Artikel 34 kerndoelen. Waarom worden geen kerndoelen per
BES-eiland vastgesteld zo vragen de leden van de fractie van de
ChristenUnie. De omstandigheden zijn niet identiek. Voor bijvoorbeeld
Bonaire is het Papiaments en het Spaans van essentieel belang,
Papiaments is zoals het Fries van groot belang voor de culturele
ontwikkeling en vorming. Het Spaans is belangrijk door de contacten met
de regio en toerisme. Hetzelfde geldt ook voor de vakken van het VWO
(artikel 39). Ook hierbij kan het Papiaments en literatuur als vak
worden opgenomen. In plaats van de Latijnse en Griekse taal kan gekozen
worden voor Spaans. De leden vragen waarom er zo weinig rekening is
gehouden met de specifieke omstandigheden van de BES-eilanden.
De leden van de fractie van de ChristenUnie willen een toelichting
op artikel 46 tweede lid. Waarom zullen begin en einde van vakanties
worden vastgesteld die niet voor alle scholen gelijk behoeven te zijn?

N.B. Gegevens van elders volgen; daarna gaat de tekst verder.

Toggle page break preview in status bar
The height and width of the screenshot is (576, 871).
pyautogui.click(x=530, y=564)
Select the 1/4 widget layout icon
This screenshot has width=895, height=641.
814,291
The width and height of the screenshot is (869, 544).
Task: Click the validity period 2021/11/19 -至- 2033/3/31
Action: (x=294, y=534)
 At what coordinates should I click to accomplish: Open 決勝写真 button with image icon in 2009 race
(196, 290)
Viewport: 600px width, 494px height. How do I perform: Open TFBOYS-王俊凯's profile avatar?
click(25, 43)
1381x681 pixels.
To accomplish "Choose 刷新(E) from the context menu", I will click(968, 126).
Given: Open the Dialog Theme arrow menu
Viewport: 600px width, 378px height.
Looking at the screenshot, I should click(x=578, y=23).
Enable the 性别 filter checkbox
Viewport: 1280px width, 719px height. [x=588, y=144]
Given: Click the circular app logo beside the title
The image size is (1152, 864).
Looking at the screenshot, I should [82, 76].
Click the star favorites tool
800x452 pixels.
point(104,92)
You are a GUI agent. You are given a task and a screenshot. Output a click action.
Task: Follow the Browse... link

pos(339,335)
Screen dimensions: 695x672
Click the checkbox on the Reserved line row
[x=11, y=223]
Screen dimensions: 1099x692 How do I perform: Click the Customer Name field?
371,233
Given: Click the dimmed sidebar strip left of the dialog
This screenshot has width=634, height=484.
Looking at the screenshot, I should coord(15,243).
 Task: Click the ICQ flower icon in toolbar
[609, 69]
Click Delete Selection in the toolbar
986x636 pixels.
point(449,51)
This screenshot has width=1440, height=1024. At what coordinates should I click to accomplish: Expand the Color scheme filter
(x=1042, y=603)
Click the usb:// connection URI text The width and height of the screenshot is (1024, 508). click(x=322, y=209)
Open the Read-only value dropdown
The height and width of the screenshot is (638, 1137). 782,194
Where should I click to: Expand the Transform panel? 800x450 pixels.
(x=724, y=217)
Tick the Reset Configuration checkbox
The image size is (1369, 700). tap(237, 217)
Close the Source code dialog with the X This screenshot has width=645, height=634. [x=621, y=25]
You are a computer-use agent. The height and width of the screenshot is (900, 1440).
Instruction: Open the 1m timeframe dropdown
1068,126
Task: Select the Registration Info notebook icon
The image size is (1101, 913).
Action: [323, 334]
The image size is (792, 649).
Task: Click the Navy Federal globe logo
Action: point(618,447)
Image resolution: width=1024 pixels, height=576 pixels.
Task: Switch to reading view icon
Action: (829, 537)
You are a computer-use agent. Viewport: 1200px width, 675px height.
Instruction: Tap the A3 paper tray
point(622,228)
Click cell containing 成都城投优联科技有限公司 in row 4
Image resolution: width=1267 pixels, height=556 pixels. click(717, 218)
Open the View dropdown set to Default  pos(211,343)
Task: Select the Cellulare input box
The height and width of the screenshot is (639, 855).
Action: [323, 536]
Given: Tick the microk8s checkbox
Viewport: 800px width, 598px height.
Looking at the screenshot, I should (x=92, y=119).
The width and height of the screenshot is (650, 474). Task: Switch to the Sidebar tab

De leden van de fractie van de ChristenUnie vragen de regering in
hoeverreartikel 104 lid 1 en 2 uitzondering weigering leerling op grond
van levensbeschouwing in strijd is met de vrijheid van godsdienst
ingevolge artikel 23 van de Grondwet. Tevens vragen zij waarom lid 2 is
toegevoegd. Op deze manier komt de grondslag van een bijzondere
schoolinstelling onder druk te staan. Deze leden vragen een hierop een
toelichting.
De leden van de fractie van de ChristenUnie vragen in hoeverre een
school duidelijkheid en rechtszekerheid kan ontlenen aan het
toezichtskader van de inspectie als maatstaf voor de kwaliteit op
school. Zij erkennen overigens dat de minimumleerresultaten niet de
enige maatstaf zijn. Zij vragen op welke manier het voor scholen vooraf
duidelijk is aan welke kwaliteitseisen zij moeten voldaan.